• **Problem statement**
Of the entries below, restate word for word only the section that runs from the line with "1847x1296 pixels. How" to the line with "Task: Open the LinkedIn social icon", counting both ends.

• **Input data**
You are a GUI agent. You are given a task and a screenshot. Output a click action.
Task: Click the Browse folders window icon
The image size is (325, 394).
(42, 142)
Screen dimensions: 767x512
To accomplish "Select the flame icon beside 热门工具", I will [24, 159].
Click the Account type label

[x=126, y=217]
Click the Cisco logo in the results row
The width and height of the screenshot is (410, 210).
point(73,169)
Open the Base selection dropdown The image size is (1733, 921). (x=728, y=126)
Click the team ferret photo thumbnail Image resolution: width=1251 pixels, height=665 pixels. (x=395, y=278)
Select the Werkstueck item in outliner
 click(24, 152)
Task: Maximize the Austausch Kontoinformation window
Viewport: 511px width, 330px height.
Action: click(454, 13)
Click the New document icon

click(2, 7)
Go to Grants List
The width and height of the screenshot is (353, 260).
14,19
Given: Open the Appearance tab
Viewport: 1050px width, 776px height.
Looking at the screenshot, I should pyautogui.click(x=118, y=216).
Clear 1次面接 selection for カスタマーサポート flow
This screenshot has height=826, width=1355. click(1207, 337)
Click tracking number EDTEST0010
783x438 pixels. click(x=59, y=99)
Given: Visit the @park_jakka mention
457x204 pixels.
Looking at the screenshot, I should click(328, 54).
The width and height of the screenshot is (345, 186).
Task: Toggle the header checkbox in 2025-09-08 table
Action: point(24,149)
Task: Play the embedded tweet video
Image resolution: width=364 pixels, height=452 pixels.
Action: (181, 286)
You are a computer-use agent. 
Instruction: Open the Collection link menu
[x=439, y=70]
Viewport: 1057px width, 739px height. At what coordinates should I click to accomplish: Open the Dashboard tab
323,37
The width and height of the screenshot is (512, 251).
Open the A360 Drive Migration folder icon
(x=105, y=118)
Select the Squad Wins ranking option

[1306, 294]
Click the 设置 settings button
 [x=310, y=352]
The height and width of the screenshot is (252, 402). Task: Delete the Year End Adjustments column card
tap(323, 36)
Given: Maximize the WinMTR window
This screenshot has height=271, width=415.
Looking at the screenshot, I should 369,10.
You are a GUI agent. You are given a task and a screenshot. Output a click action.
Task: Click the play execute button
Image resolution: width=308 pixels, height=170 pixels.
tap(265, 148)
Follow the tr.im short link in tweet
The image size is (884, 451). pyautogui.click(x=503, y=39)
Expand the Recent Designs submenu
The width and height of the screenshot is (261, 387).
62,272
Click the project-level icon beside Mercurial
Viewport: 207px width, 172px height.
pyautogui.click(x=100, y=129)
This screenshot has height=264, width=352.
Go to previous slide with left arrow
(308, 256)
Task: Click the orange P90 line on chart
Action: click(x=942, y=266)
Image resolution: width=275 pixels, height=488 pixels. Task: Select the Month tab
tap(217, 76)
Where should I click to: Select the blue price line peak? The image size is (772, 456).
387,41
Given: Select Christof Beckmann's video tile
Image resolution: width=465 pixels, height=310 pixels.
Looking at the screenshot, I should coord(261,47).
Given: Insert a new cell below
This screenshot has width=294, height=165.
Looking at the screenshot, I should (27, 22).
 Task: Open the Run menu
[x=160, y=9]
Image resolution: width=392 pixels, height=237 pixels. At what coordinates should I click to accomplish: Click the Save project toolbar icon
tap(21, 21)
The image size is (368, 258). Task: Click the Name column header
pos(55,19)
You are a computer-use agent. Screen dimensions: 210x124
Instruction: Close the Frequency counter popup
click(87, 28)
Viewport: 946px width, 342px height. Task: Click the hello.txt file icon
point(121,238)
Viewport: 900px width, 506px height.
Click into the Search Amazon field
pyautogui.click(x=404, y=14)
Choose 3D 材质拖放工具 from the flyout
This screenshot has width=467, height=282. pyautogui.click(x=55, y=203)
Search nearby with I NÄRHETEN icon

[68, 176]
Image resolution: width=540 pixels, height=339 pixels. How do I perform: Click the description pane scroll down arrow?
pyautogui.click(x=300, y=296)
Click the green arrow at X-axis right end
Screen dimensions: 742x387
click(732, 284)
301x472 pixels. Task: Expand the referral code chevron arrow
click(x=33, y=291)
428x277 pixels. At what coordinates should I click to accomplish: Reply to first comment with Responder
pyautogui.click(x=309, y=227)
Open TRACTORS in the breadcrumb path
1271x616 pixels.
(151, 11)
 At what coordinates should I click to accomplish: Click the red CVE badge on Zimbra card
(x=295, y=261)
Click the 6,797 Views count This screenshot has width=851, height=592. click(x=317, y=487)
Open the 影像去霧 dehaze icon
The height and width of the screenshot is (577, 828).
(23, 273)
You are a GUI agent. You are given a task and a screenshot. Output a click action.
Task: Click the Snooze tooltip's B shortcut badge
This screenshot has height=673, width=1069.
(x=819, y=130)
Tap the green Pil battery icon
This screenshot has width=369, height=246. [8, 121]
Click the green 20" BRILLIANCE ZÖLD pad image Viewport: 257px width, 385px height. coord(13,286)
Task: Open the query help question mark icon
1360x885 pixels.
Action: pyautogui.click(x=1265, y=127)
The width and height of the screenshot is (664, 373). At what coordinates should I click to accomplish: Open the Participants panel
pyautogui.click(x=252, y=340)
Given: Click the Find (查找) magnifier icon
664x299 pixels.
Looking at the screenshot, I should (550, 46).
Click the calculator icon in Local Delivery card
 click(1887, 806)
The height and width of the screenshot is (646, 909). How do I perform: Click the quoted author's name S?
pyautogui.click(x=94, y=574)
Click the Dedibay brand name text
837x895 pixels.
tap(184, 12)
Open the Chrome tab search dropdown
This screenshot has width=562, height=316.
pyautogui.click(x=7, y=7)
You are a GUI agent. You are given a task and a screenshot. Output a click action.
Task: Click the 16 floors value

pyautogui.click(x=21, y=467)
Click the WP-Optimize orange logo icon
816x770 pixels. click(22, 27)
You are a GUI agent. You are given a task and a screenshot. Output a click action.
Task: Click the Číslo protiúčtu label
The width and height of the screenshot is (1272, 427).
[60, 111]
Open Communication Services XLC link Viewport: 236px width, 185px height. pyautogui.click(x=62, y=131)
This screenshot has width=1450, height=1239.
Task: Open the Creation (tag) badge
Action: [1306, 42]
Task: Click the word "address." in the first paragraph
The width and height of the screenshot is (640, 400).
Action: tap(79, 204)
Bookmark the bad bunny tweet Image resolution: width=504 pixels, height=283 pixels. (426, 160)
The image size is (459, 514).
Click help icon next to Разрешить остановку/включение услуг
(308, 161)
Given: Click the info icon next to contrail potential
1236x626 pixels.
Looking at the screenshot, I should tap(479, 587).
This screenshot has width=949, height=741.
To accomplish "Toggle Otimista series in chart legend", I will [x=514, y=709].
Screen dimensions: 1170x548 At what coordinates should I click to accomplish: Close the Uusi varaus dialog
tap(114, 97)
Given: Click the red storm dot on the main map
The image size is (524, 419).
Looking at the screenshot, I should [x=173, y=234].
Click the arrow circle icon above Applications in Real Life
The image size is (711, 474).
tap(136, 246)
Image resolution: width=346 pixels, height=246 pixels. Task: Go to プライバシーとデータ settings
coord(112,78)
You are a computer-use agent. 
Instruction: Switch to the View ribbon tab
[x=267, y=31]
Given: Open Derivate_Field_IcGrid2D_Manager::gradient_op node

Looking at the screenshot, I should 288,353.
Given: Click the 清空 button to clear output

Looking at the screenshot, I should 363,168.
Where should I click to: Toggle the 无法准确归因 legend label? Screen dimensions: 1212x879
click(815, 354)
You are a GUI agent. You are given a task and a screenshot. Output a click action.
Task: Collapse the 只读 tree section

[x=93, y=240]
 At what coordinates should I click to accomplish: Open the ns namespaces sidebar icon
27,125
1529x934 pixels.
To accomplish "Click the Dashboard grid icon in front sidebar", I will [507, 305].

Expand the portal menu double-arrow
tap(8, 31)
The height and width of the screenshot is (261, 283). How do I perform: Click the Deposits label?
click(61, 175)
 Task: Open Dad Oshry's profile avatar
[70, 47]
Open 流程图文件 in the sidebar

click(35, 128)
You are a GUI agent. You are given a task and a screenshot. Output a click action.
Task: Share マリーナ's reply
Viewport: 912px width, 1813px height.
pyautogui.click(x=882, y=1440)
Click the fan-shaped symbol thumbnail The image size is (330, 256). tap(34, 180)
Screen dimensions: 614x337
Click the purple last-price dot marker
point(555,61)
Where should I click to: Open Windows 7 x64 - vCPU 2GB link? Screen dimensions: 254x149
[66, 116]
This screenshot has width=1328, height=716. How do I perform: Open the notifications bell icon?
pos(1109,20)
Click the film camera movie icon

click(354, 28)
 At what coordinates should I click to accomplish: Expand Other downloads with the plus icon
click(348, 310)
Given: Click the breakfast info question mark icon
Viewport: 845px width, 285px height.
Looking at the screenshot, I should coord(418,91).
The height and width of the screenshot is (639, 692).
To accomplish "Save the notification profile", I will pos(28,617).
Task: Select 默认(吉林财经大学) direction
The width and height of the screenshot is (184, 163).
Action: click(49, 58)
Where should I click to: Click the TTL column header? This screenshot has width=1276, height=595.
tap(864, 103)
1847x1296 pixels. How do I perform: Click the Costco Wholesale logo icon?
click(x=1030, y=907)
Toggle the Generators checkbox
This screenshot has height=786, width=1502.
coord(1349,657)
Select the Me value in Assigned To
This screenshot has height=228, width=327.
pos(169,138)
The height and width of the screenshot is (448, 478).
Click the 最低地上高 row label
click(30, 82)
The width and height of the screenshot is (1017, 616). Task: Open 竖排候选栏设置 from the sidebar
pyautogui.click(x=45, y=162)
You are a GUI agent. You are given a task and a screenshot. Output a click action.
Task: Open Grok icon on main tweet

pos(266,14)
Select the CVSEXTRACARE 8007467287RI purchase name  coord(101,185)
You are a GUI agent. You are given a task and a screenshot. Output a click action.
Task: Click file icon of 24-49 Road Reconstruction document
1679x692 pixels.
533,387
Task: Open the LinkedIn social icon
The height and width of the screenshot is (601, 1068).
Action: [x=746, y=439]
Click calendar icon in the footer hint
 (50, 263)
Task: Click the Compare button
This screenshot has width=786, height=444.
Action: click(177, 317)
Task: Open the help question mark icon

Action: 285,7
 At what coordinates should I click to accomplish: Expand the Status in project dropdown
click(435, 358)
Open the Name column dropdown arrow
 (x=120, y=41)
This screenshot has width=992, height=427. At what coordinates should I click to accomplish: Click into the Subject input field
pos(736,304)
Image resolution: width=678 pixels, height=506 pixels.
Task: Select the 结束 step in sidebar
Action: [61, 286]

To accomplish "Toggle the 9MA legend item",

• **Task result**
1847x1296 pixels. How do I perform: Click the Costco Wholesale logo icon?
click(x=1030, y=907)
Toggle the Generators checkbox
This screenshot has height=786, width=1502.
coord(1349,657)
Select the Me value in Assigned To
This screenshot has height=228, width=327.
pos(169,138)
The height and width of the screenshot is (448, 478).
Click the 最低地上高 row label
click(30, 82)
The width and height of the screenshot is (1017, 616). Task: Open 竖排候选栏设置 from the sidebar
pyautogui.click(x=45, y=162)
You are a GUI agent. You are given a task and a screenshot. Output a click action.
Task: Open Grok icon on main tweet

pos(266,14)
Select the CVSEXTRACARE 8007467287RI purchase name  coord(101,185)
You are a GUI agent. You are given a task and a screenshot. Output a click action.
Task: Click file icon of 24-49 Road Reconstruction document
1679x692 pixels.
533,387
Task: Open the LinkedIn social icon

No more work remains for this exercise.